═══ Dataset records ═══
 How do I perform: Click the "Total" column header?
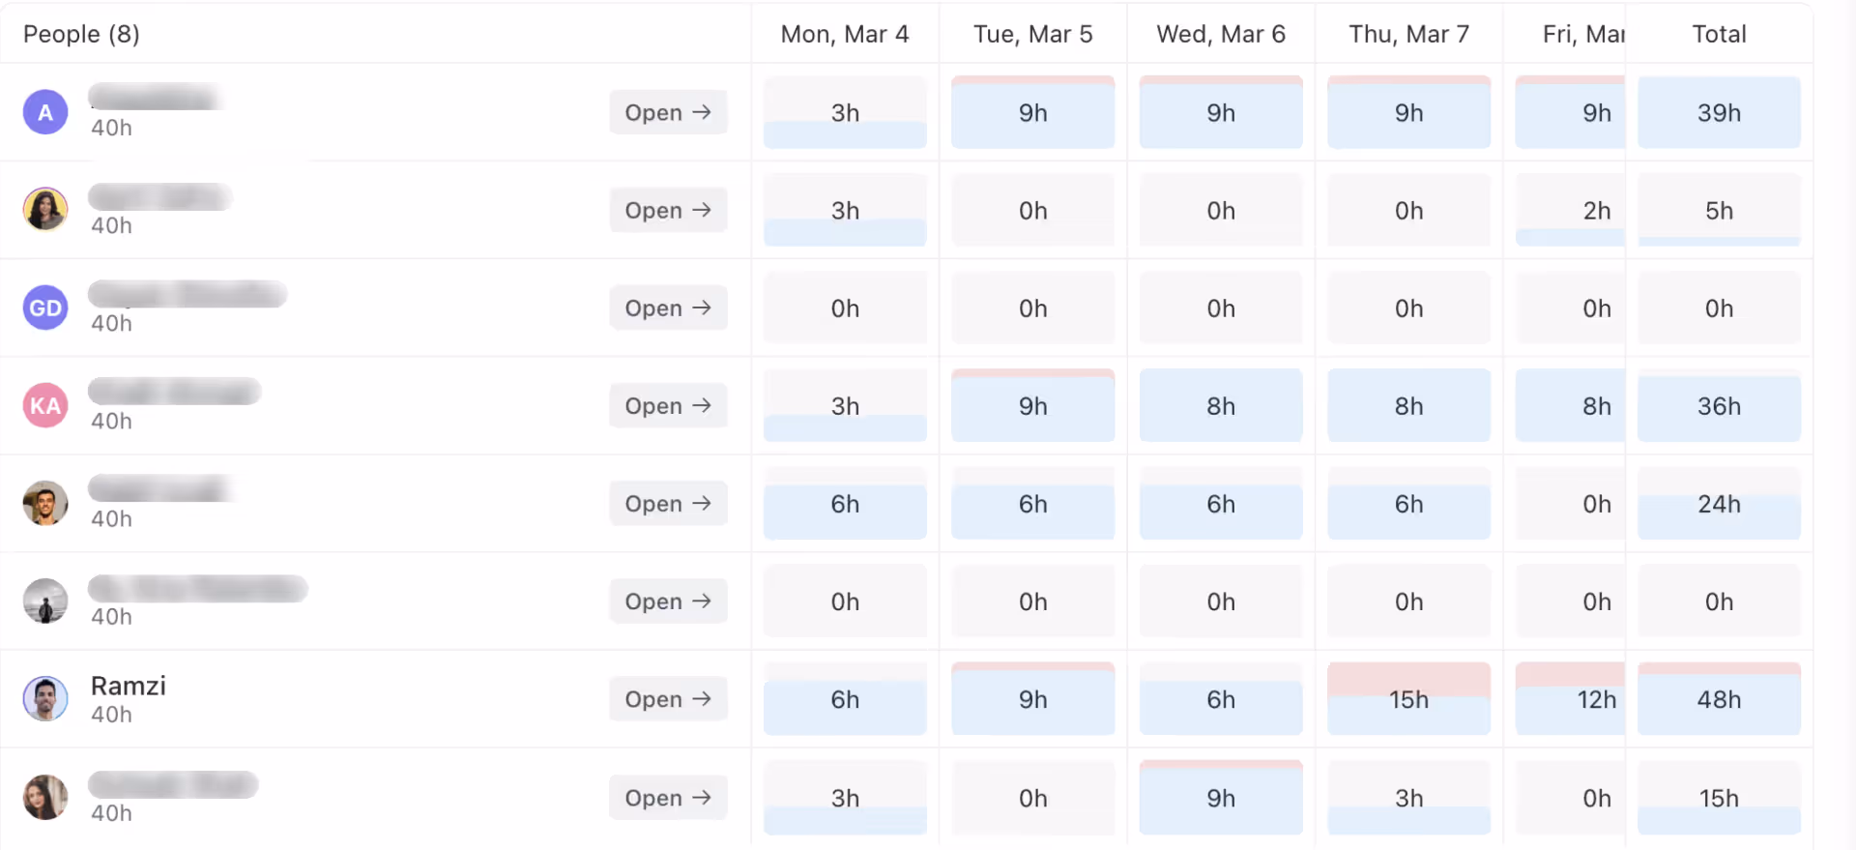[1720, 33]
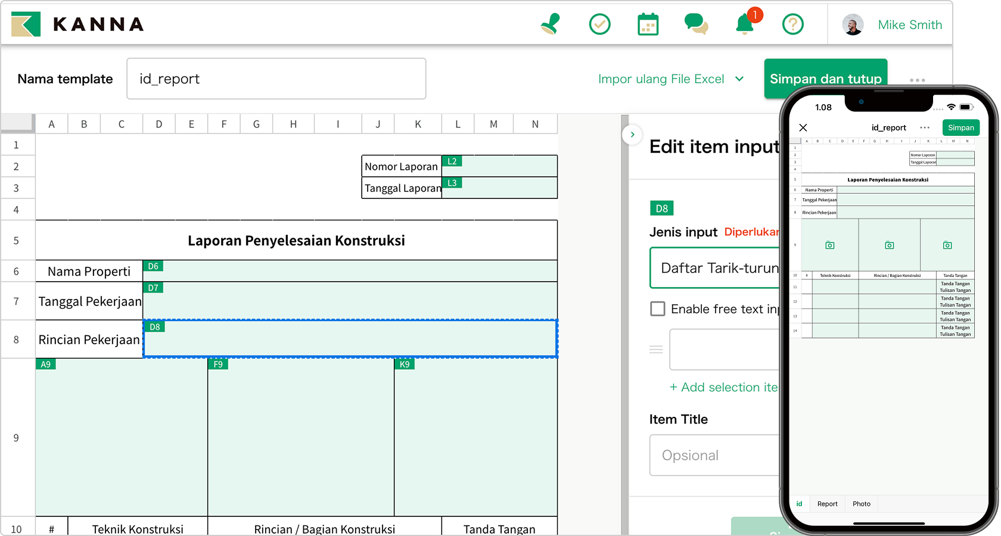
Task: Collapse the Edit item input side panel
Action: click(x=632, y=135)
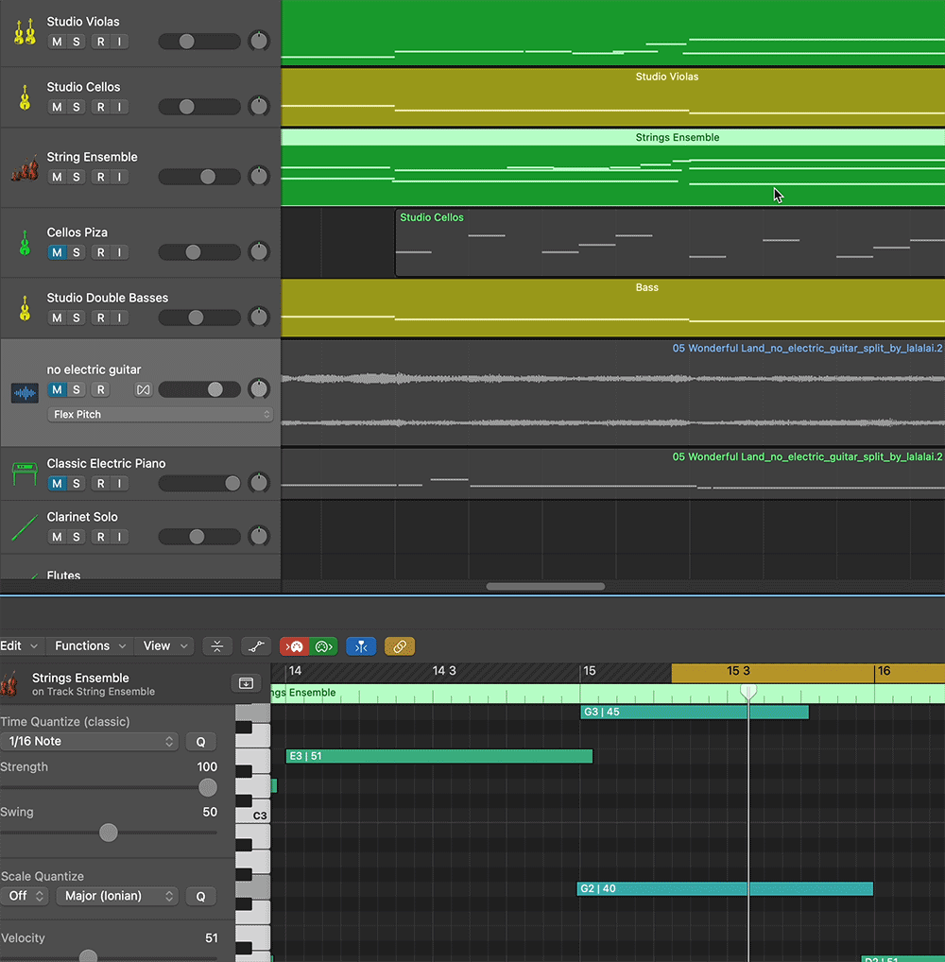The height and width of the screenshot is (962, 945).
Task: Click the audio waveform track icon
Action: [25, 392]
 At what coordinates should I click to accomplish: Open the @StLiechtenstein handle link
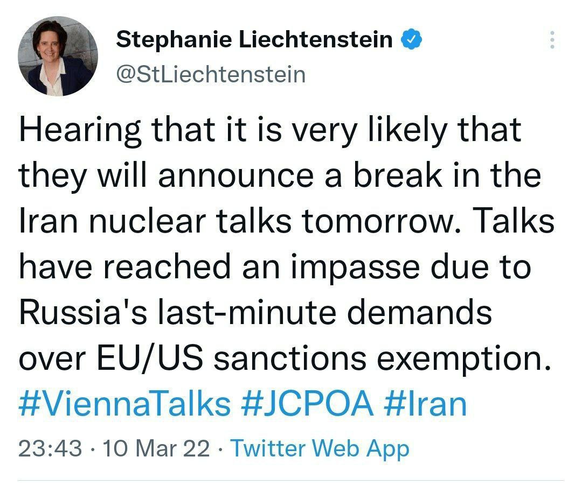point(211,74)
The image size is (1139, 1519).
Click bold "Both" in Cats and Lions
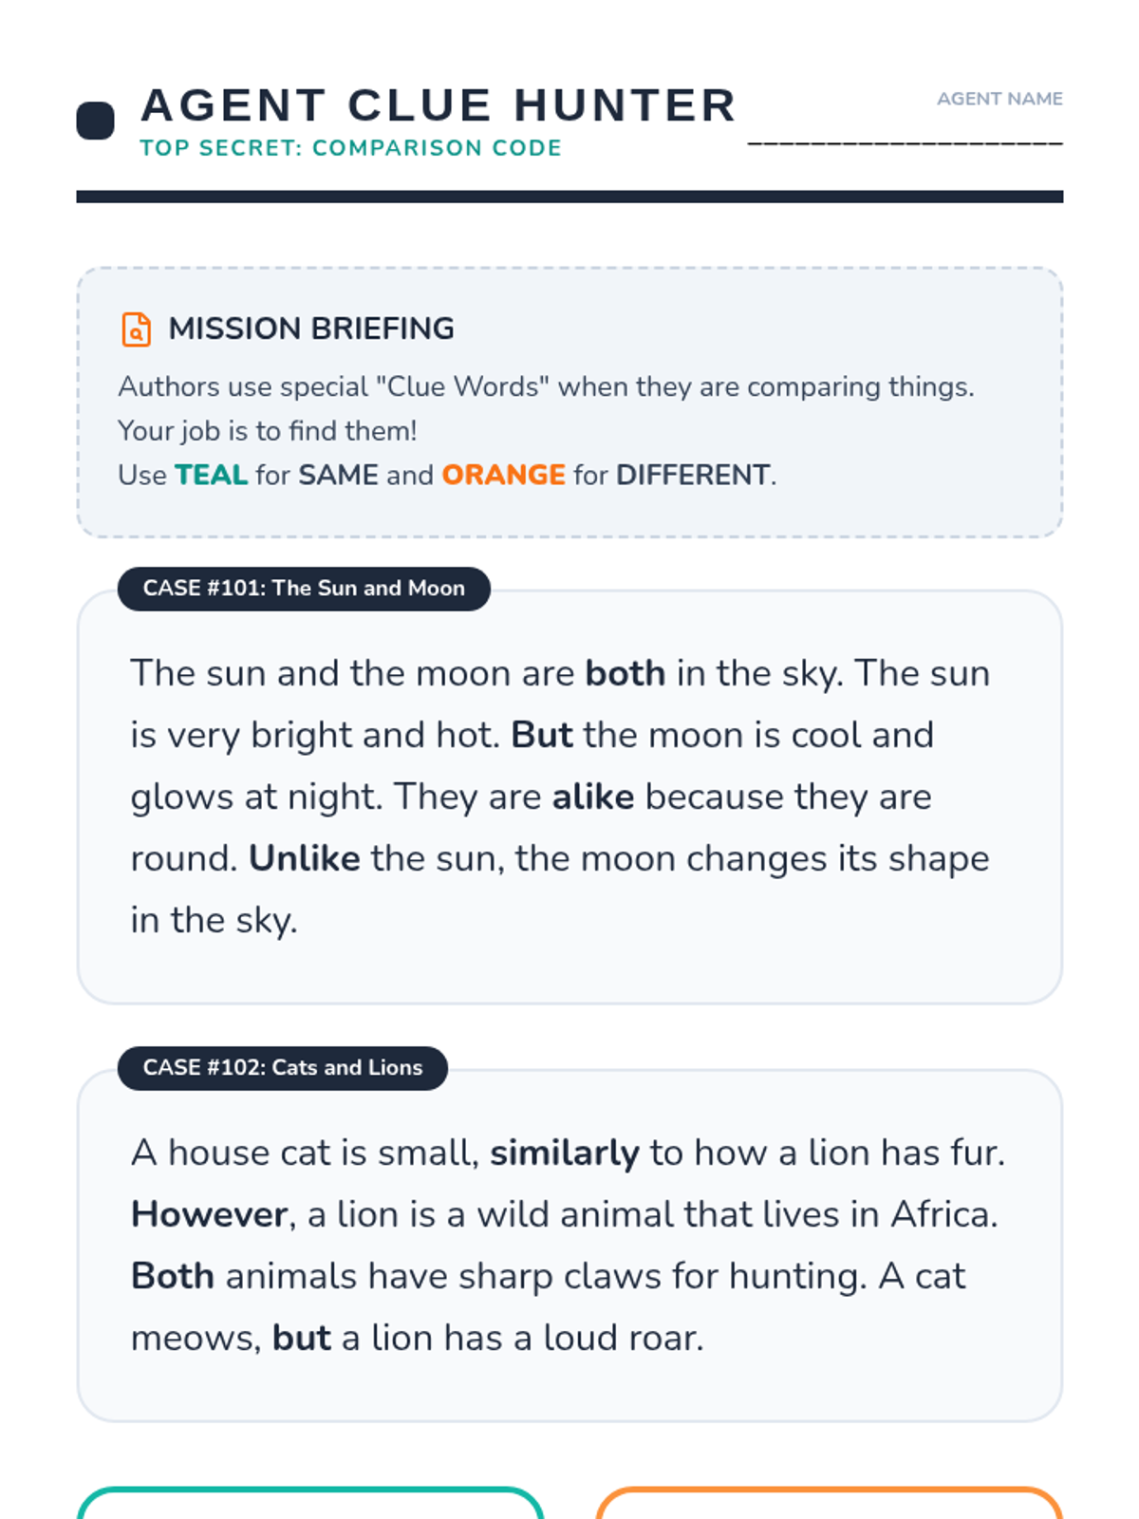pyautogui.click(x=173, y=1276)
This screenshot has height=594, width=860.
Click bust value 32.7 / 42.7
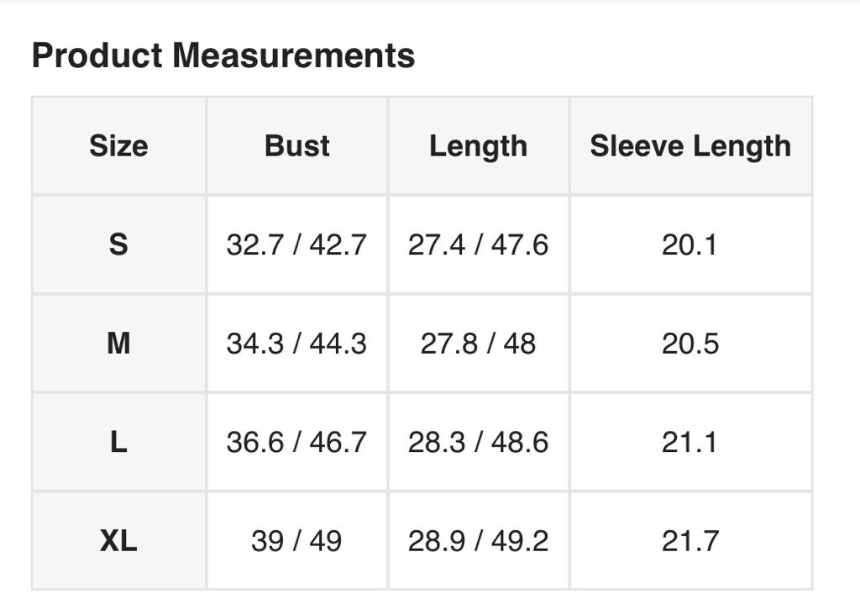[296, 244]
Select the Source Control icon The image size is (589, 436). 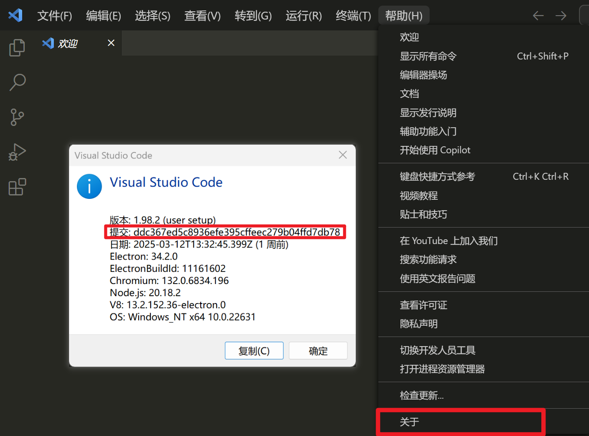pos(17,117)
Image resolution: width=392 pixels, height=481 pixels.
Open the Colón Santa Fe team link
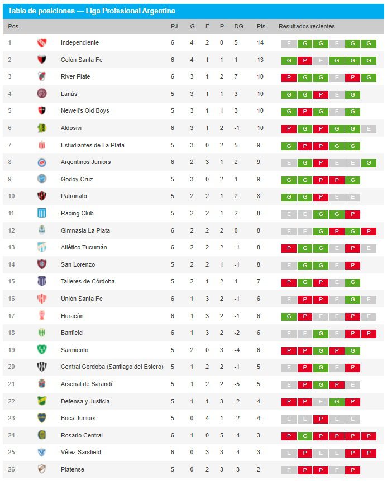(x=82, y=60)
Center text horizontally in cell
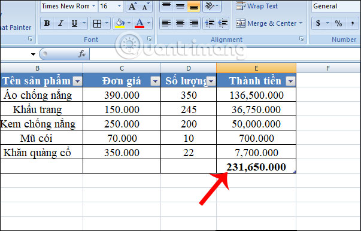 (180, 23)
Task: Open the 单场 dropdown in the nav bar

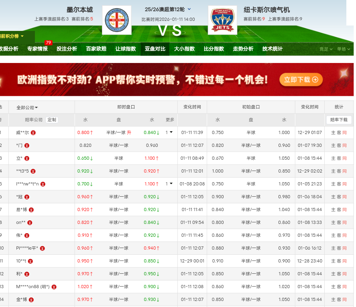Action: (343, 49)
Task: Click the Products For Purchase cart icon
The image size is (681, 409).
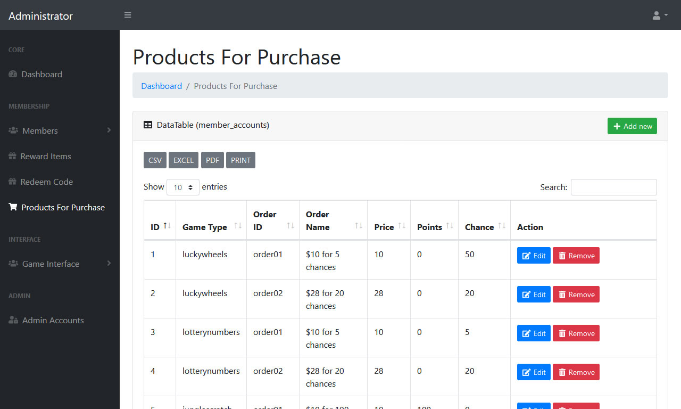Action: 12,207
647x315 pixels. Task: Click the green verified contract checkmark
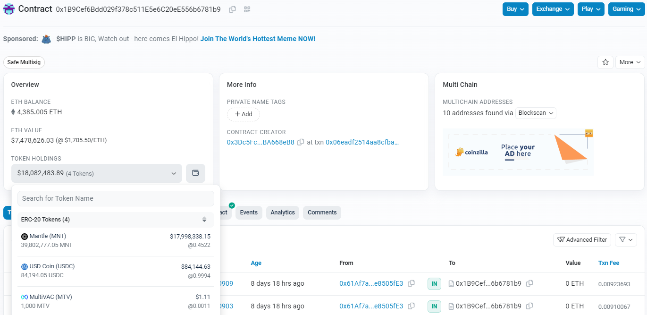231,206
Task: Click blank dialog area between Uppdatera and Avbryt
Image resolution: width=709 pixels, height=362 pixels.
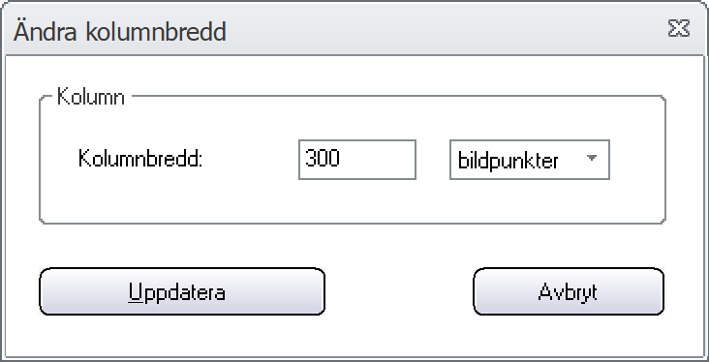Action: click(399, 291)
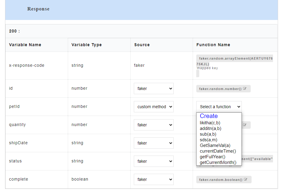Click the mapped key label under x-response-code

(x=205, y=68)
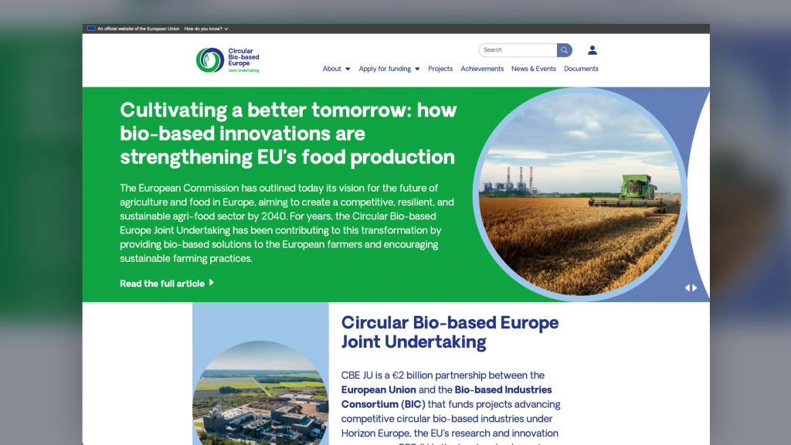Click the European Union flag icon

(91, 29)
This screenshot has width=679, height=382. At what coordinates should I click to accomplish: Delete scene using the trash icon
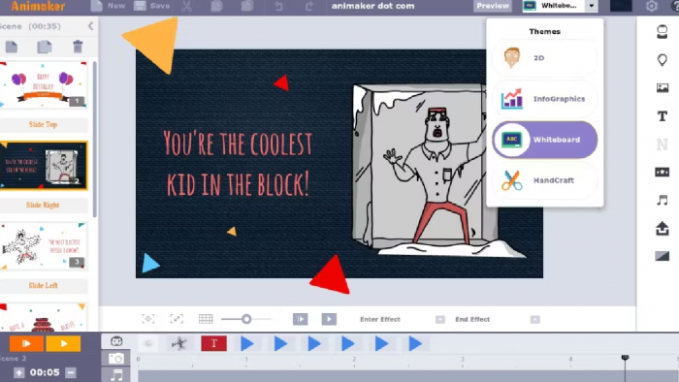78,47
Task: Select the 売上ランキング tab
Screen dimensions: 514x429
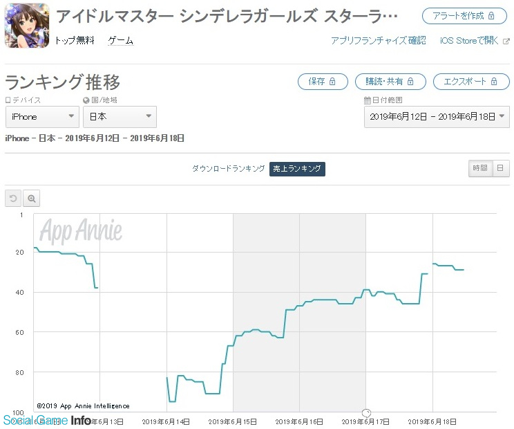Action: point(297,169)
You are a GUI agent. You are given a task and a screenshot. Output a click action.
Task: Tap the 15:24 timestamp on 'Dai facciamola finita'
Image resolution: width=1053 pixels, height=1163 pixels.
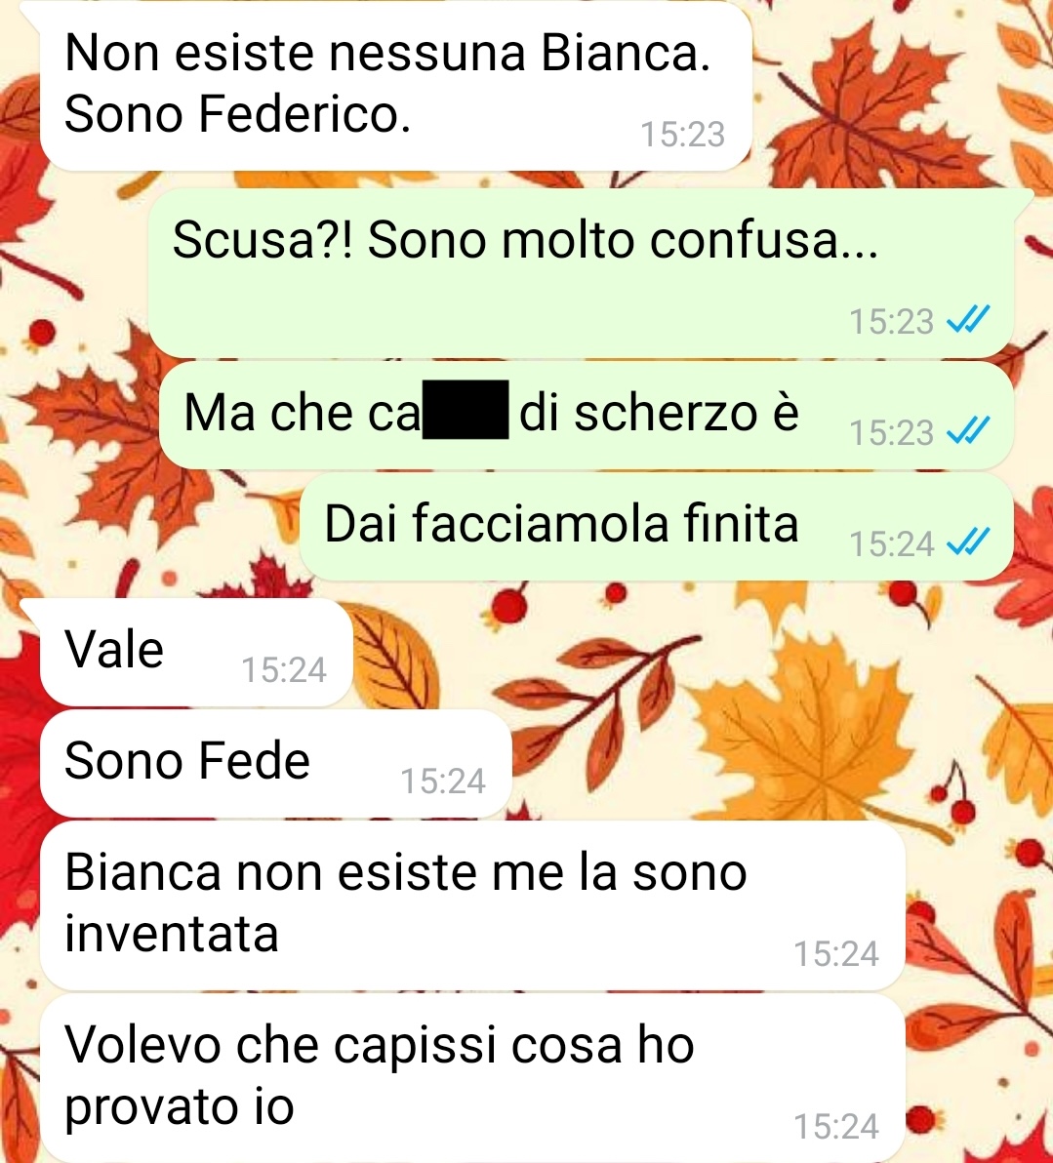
═══
## What you are asked to do
In the records above, find the line with "Task: Select the 売上ランキング tab" and the line with "Task: Tap the". Write out exactly those lines and every one between, with no pictures and no other lines.

## Answer
Task: Select the 売上ランキング tab
Screen dimensions: 514x429
Action: point(297,169)
You are a GUI agent. You are given a task and a screenshot. Output a click action.
Task: Tap the 15:24 timestamp on 'Dai facciamola finita'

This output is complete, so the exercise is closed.